Context: This study aims to reveal the reaction mechanisms of H and O on the NiO(100) and Ce-doped NiO(100) surfaces using the density functional theory (DFT) combined with the on-site Coulomb correction (DFT + U) method. It was found that H and O react favorably on the reduced surfaces of both materials. However, after the oxygen vacancy is filled, the activation energy for the reaction between H₂ and lattice oxygen increases. Ce doping reduces this activation energy to 1.64 eV (compared to 3.16 eV for pure NiO(100)). The enhanced activity of lattice oxygen due to Ce doping is attributed to the charge transfer in the Ce-O bond, which leads to the electronic localization around O atoms and weakens the activation energy barrier. Moreover, the presence of Ce facilitates the formation of a sub-stable OH intermediate on the reduced surface, ensuring the sustainability of the reaction. This study provides a theoretical basis for the design of high-performance nickel-based hydrogen deoxidizers and contributes to promoting the research and development process of nickel-based catalysts in related fields.

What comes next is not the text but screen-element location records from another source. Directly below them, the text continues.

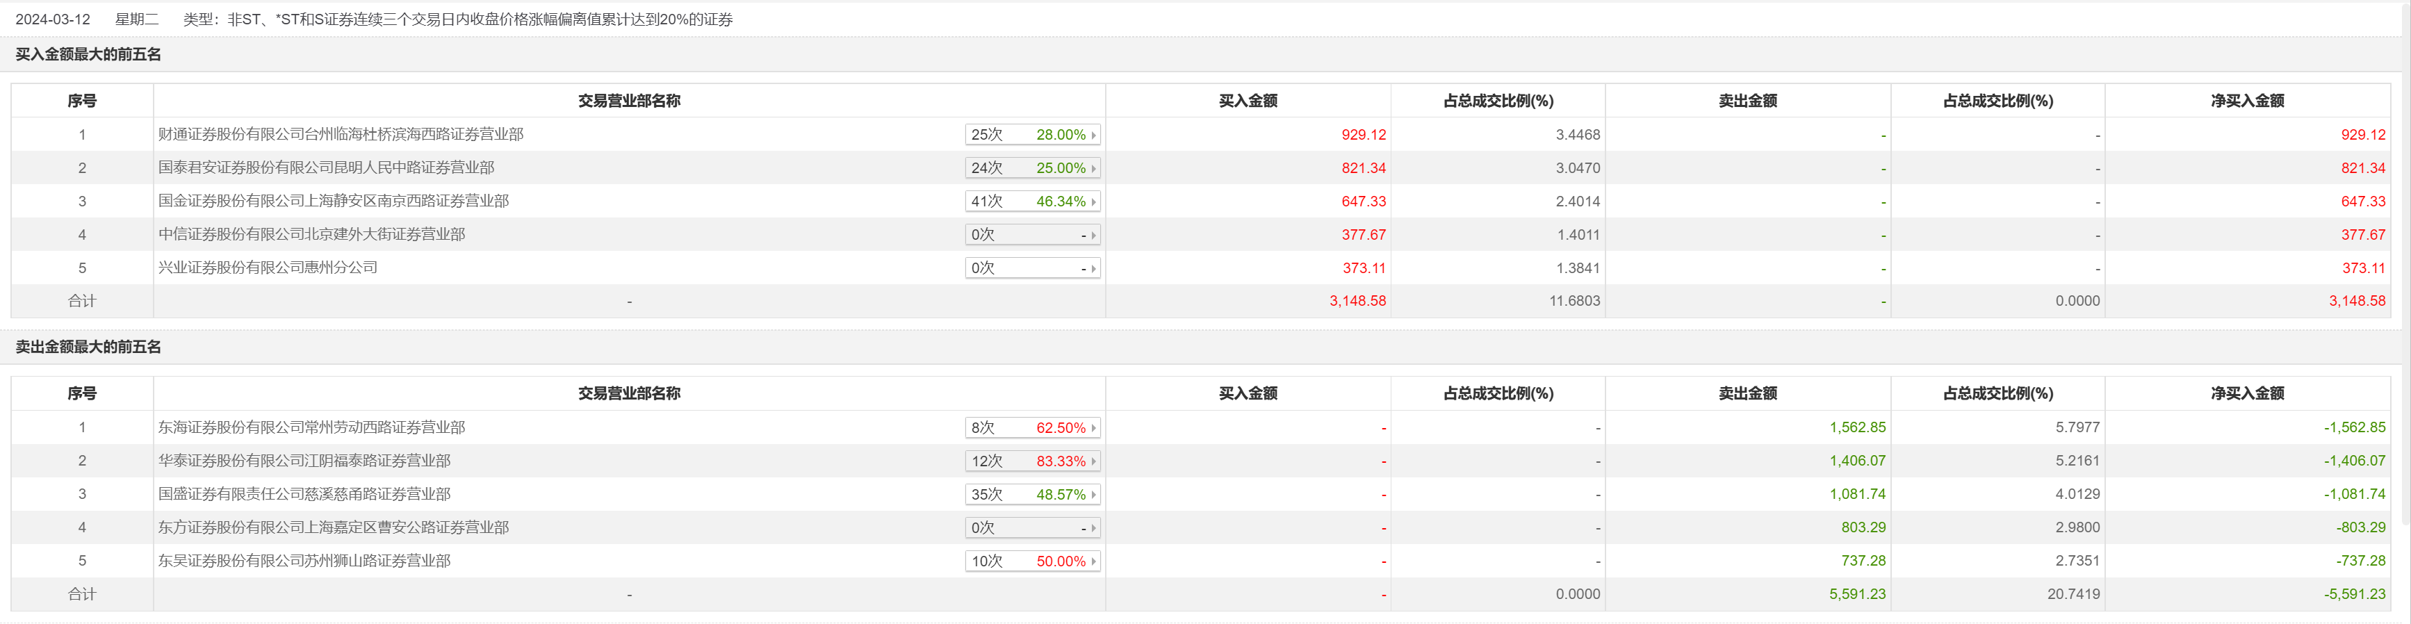Click 国金证券上海静安区南京西路营业部 name
The height and width of the screenshot is (624, 2411).
tap(333, 201)
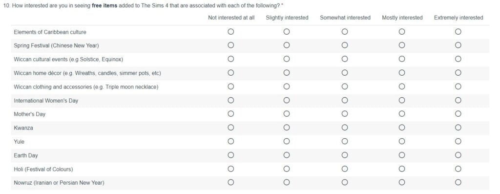The height and width of the screenshot is (194, 500).
Task: Mark Spring Festival as 'Extremely interested'
Action: pyautogui.click(x=458, y=45)
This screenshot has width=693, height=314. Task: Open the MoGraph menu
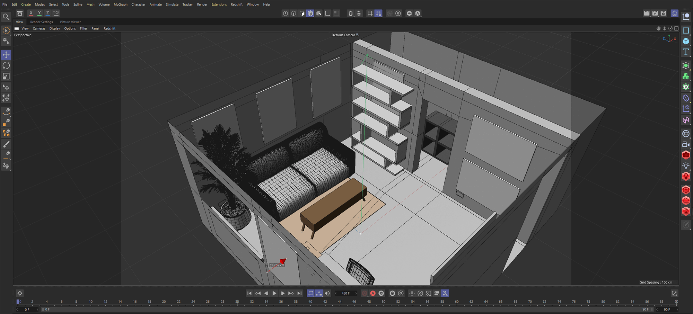point(121,5)
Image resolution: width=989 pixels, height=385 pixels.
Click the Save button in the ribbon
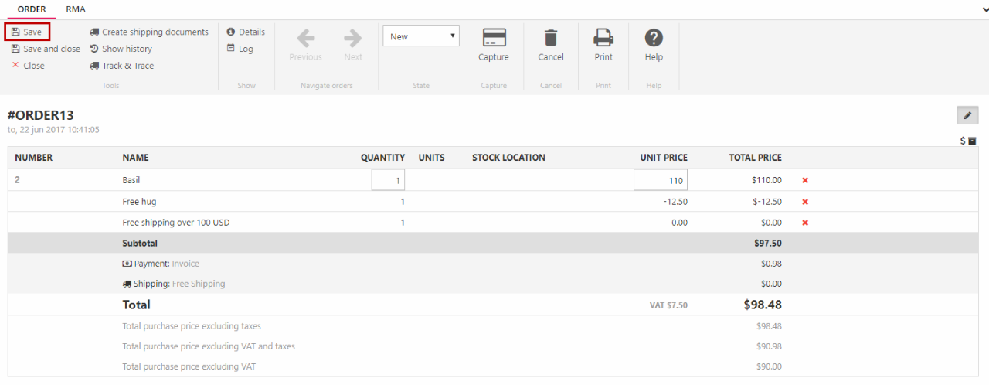pos(27,32)
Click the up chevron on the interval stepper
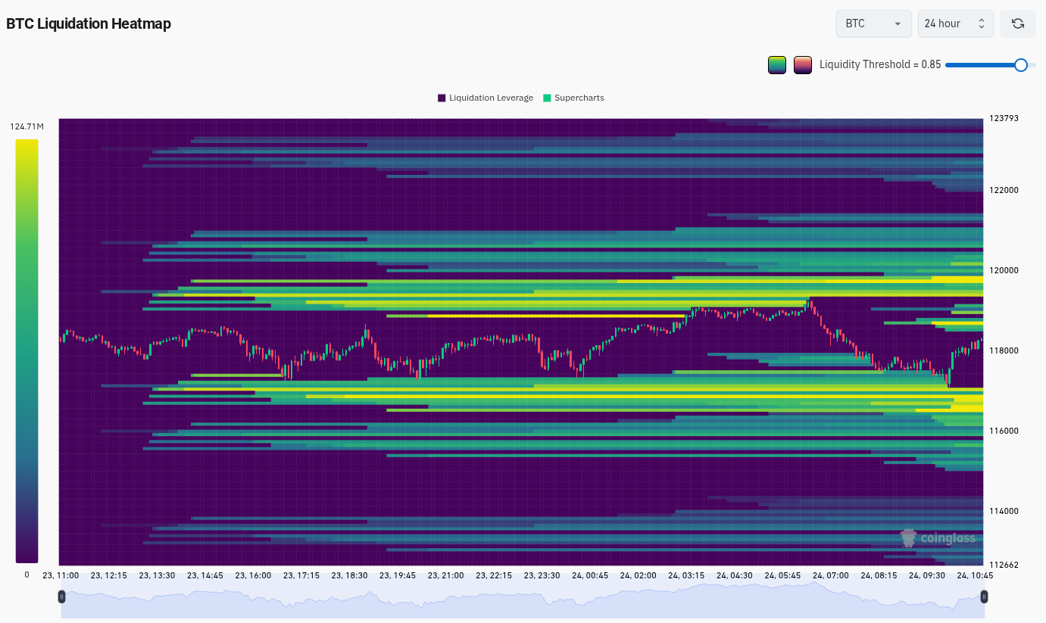Viewport: 1046px width, 623px height. [x=982, y=20]
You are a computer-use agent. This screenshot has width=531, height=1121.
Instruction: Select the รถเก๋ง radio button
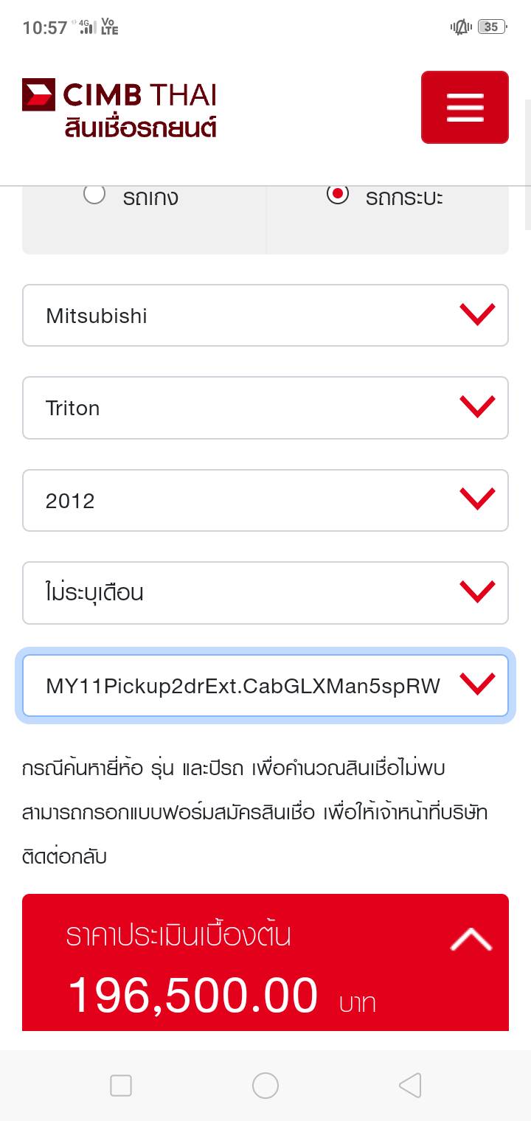tap(94, 195)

Methods: The calculations were performed using the Vienna ab initio simulation package (VASP) module of the MedeA® software. The exchange-correlation energy calculations are performed using the Perdew, Burke and Ernzerhof (PBE) functional within the generalized gradient approximation (GGA). The transition states were calculated using the MedeA® Transition State Search Module, based on the climbing-image nudged elastic band (CI-NEB) method.